While hundreds of thousands cram into crowded tents and other paid perches to watching the Pacific Airshow, more than a hundred people gathered at Fiddler’s Green at Joint Forces Training Base in Los Alamitos, saying it’s the best-kept secret out there.

What makes JFTB such a great place to watch the show, those gathered near the runway get close-up looks at the marvelous flying machines as they taxi to, and from, the military airfield’s main runway.

While anyone from the public can enter the base with a valid photo ID, military personnel issue stern warnings that if citizens are caught near the runway fences or other areas, they “will be escorted out of the base.”

With cockpit still open, a military pilot makes his way out to the runway in close proximity to the crowd enjoying the show from JFTB.
Courtesy photo

George Melendez, a municipal employee in Stockton, California, drove all of the way to Los Alamitos with his son Kalel to watch the planes.

“Well, my son Kalel is an airplane freak,” said Melendez. “He likes airplanes so came down here to check it out.”

Melendez said Kalel told him the A-10 Thunderbolt (sometimes referred to as The Warthog) is being phased out of the show and he desperately wanted to see one close up.
As of Sunday afternoon, the A-10 had not taken off yet, “so we’re still hoping to see it,” the elder Melendez said.

Base officials constructed a large party tent outside the Pub at Fiddler’s Green to accommodate the rather large group gathered to watch the jets take off.

Once spotters hear any of the huge jets warming up their engines, the throng would make their way to an observing point as closest to the runway as the base would allow to wait for the payoff, a thunderous roll as U.S. Air Force jets like the F-22 a roared and shook the ground as it thundered into the clouds.

Melendez said many of the planes “put on a little show” for the local crowd either when they took off or landed.

Melendez said his son’s friends’ view, who were on the sand at Huntington Beach, was hampered by the so-called Marine layer, while skies were clear at the base.
Cathy Donahue, of Cypress, said she lives near the base in Cypress, yet it was her first time watching the planes take off for the airshow.

“These planes are awesome,” she said, “they are just unbelievable” seeing them so up close.

Just then, an F-22 taxis down the runway, preparing to take off, with his pilots cockpit open and with the smell of aviation kerosene vividly wafting though the air.
“My husband thinks I’m crazy,” said Donahue, “but you don’t get to see these planes very often.”

Since being named Commander of the base, Lt.
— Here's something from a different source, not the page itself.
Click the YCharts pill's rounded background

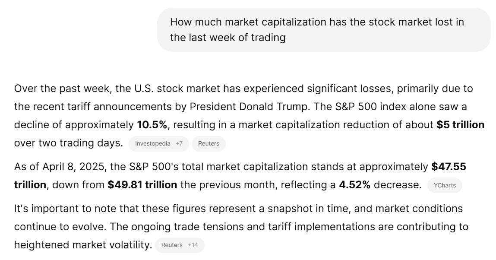[x=445, y=186]
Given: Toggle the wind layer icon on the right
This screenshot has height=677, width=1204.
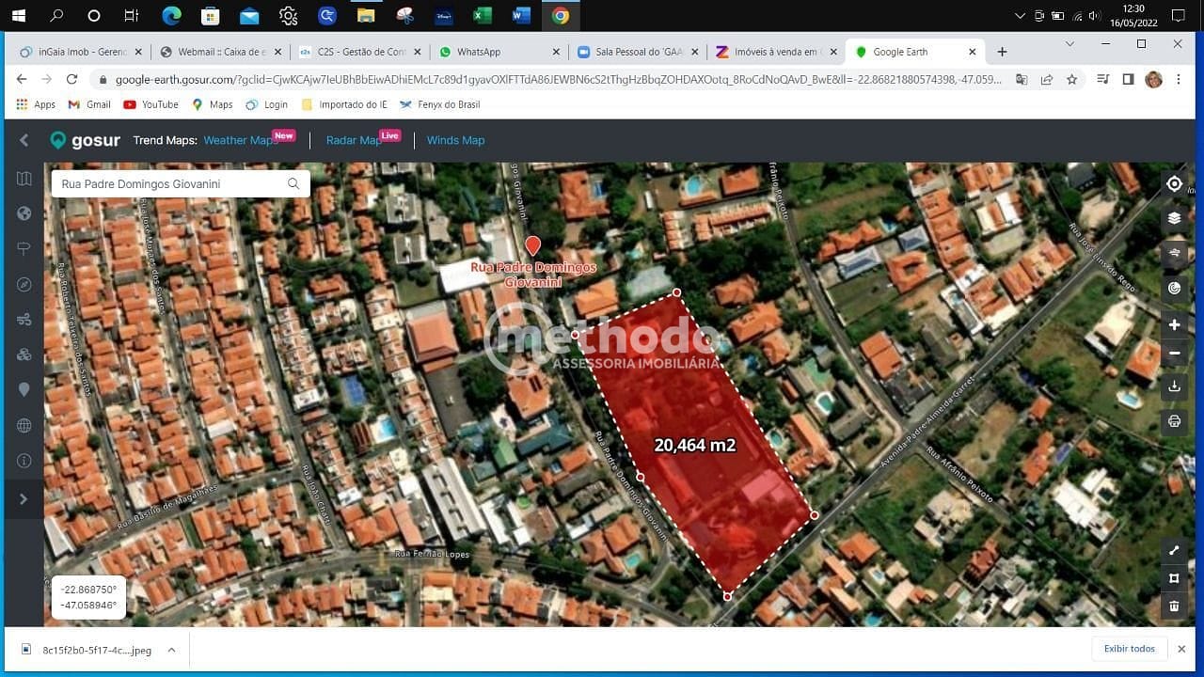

Dan Col. Dan Fox has openly worked to bring the public inside the gates of the base in an effort to create more civic engagement with the community.

Most of the planes connected to the airshow, especially those from various military organizations, use the aviation services of JFTB base during the Pacific Airshow since once airborne, it’s a few-minute flight to showtime over the Pacific at Huntington Beach.

Editor’s note. This story has been edited since the print edition to reflect an F-22, not an F-35 and it now includes a statement about the commander’s effort to make JFTB more community inclusive.